[Target pointing data]
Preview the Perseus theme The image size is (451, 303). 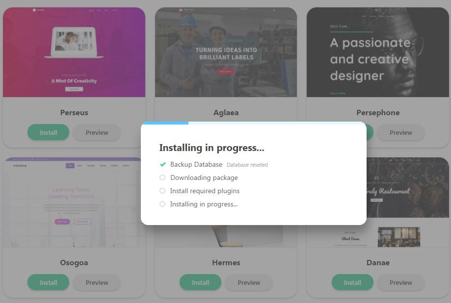pos(97,132)
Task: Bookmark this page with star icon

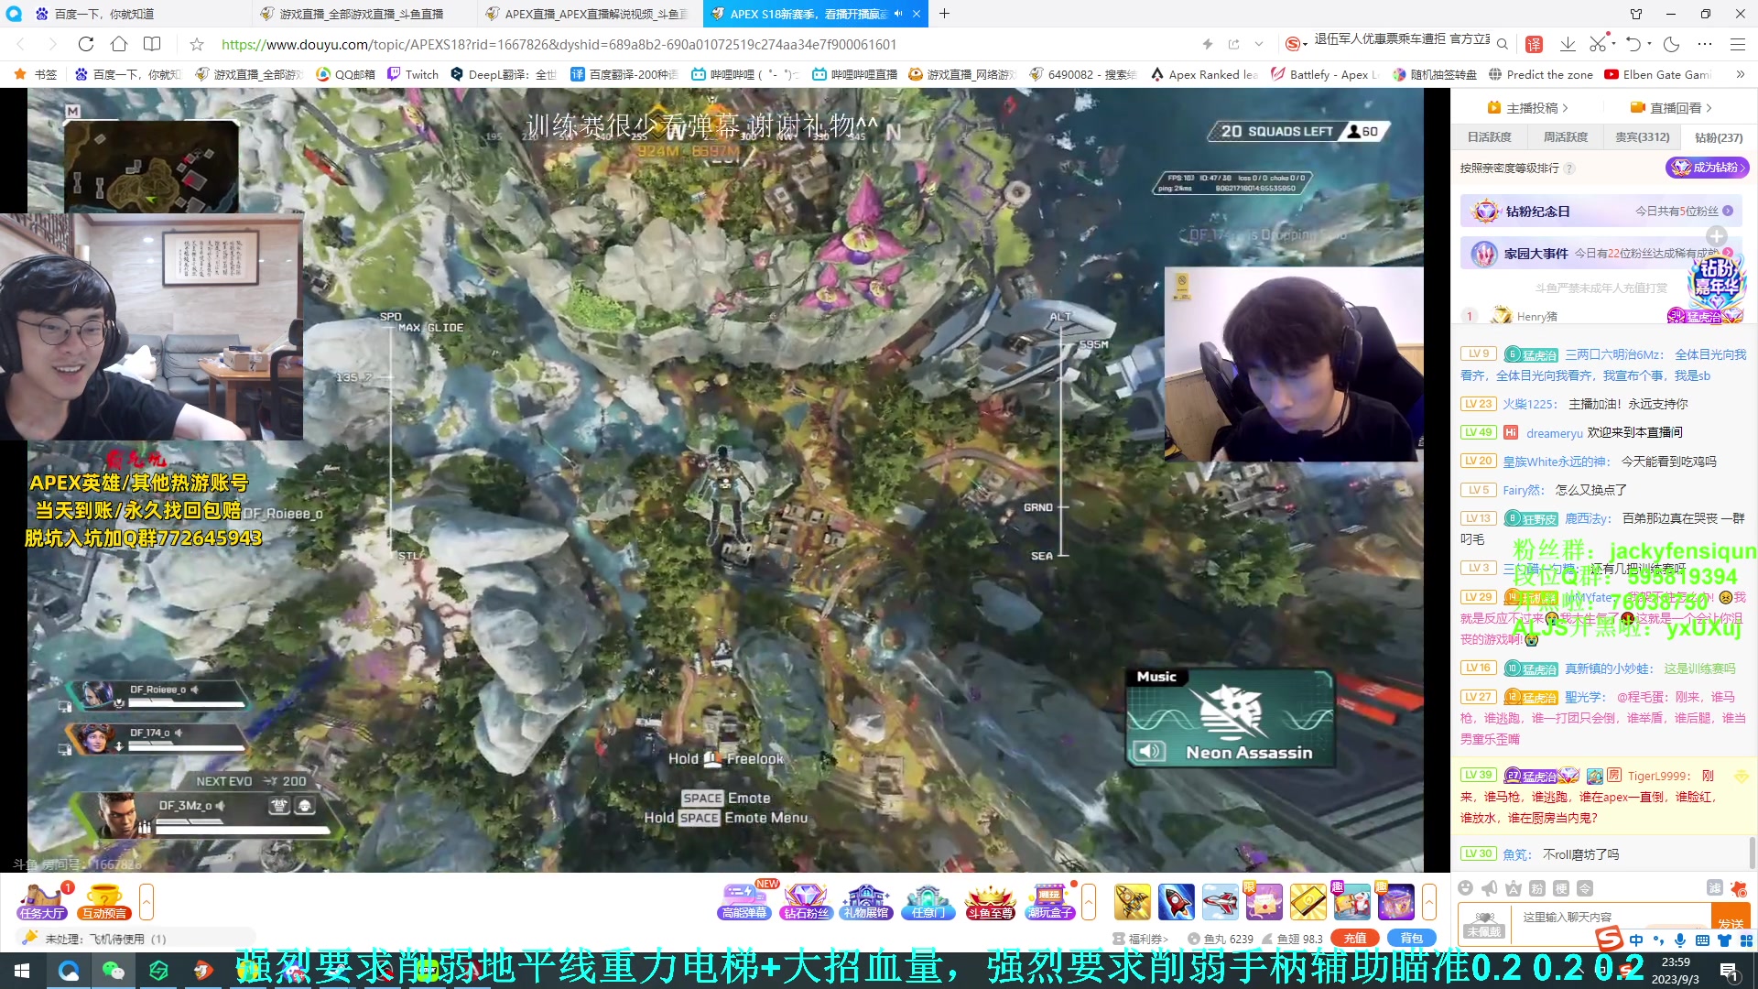Action: (196, 44)
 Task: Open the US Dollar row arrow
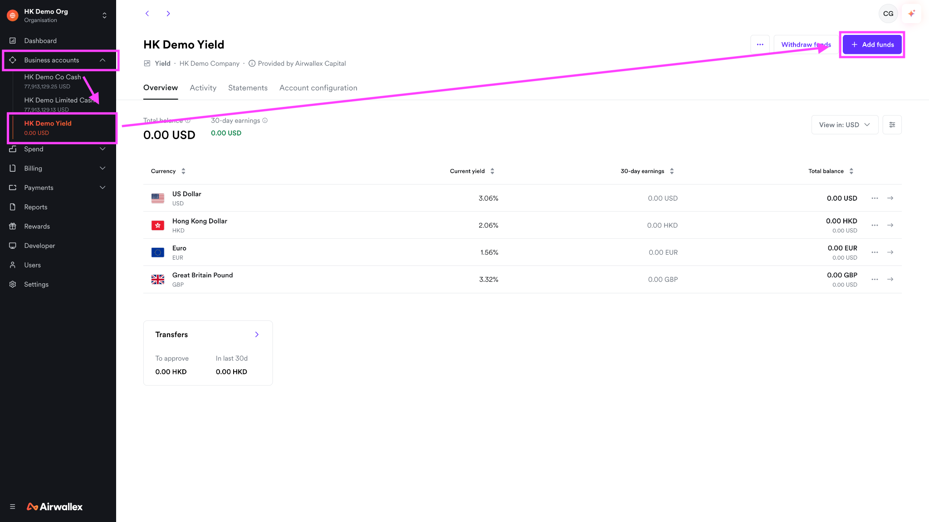(890, 198)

## What is being asked
Copy the lines word for word, starting at the line that contains "Task: Bookmark this page with star icon" and ending with the last line of the records. Leave the pictures out of your copy.

## Solved problem
Task: Bookmark this page with star icon

Action: (196, 44)
 Task: Open the US Dollar row arrow
(890, 198)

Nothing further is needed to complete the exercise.